Albert Lee Swanson & Claudette Isis Swanson née Baardsson

10 October 1935 & 2 June 1933
Anglican & Church of All Worlds

The couple who brought Yvette into the world, and an eccentric pair.  Gramps, as far back as Yvette can recall, tended to give people names to suit a mix of who the person was and his own unusual sense of humour.  The Witch, on the other hand, felt that children should actually have names — so insisted on giving permanent names to her children, and also insisted that, given that they’d have to live with them, that it should sound like a name rather than an appellation.  Gramps has never once called one of his children by their given name — and his wife has heard him utter her name few times in the decades they’ve been together.

The pair live in an old hotel that’s been converted to a large home in northern-most Washington, part of their property is possibly in Canada in fact.

Married in 1951 the pair had ten children over the course of twenty-three years.  Gramps has always been talented with woodcarving and carpentry, so owned a furniture making shop and did contracting work while the Witch, who had always been immensely fascinated by the various uses of plants, opened an herbalist shop which specialised in beauty supplies and cosmetics.  Both businesses were successful enough that all of their children were able to go to college, though only eight did, and all of them got scholarships — so the education money went to helping each child into their first homes or other similar boosts to starting adulthood.
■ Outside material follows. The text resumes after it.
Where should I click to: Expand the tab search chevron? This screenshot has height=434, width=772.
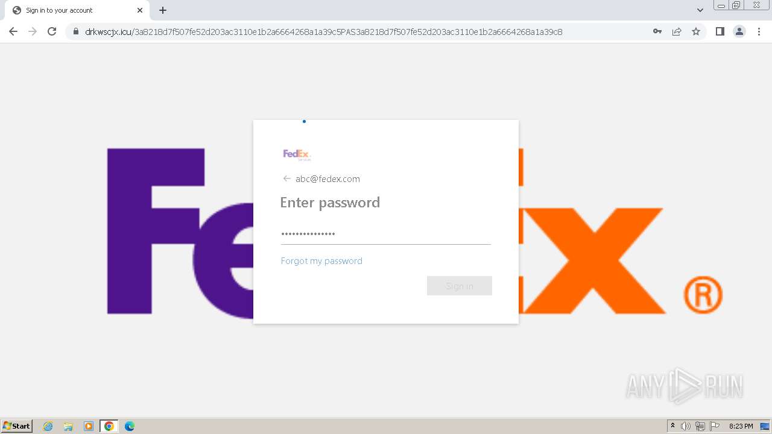coord(700,10)
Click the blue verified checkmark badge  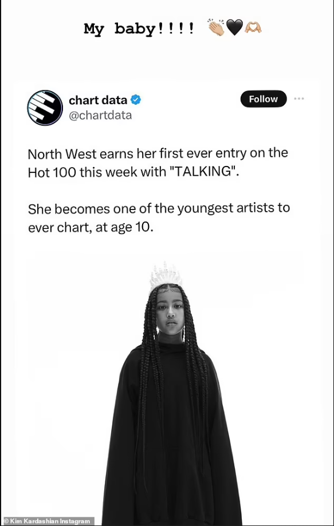click(136, 100)
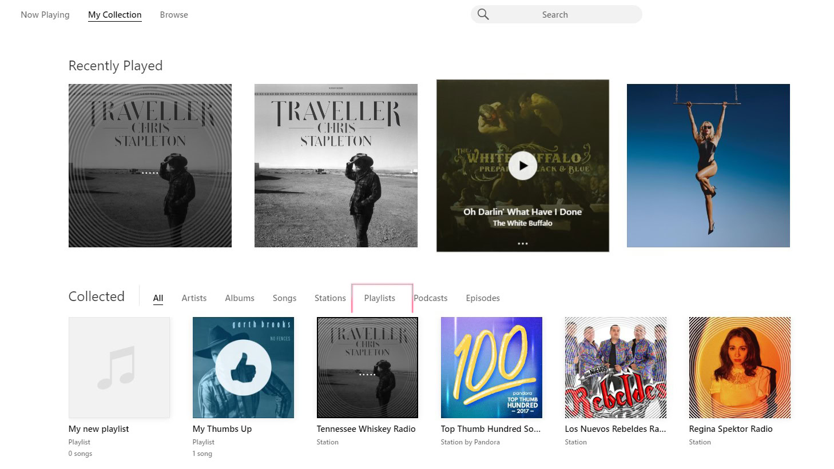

The Witch was raised in a household that, ostensibly, was Unitarian but was largely agnostic or Deist in specifics.  She and her siblings were encouraged to study philosophy and theology, their father believing it gave a better understanding of the world, people, and morals & ethics.  She is well versed in Judaism, several forms of Islam, Buddhism, Taoism, can quote the Bible in Greek, and has a firm grounding in several forms of Hindu.  When Otter and Morning Glory Zell founded the Church of All Worlds she studied it as avidly leading to her rising within the ranks of its priesthood.  Gramps, on the other hand, continues to attend a small Anglican church near his home any Sunday he can and makes a stubborn point of going on Easter and Christmas, and insisting even more stubbornly that his wife, and any of their sundry children, children-in-laws, and their children join them whenever they’re visiting on those days.

Among their various hippie friends the pair are sometimes seen as oddly old fashioned.  Gramps and the Witch were fairly strict with their children in terms of expectations of their behaviour.  The girls were, at the Witch’s adamant insistence, thoroughly taught etiquette, diction, posture, and just about every other womanly art that would be taught in a finishing school.  Gramps followed her example — every one of their sons was to be a perfect gentleman (he stopped short at actually making them learn to use a sword, given that he couldn’t use one either).  In seemingly stark contrast to this the parents were exceedingly open with their children and the Witch even educated those of her daughters and sons interested in the subject on the contents of her copy of the Kama Sutra and other related works — not practical demonstrations, mind, only theory; practice was up to them to arrange.

Eventually the couple has retired, giving over his business to a friend and hers to one of their children, and are spending their twilight years enjoying their grandchildren and great-grandchildren, spoiling them as much and as often as possible.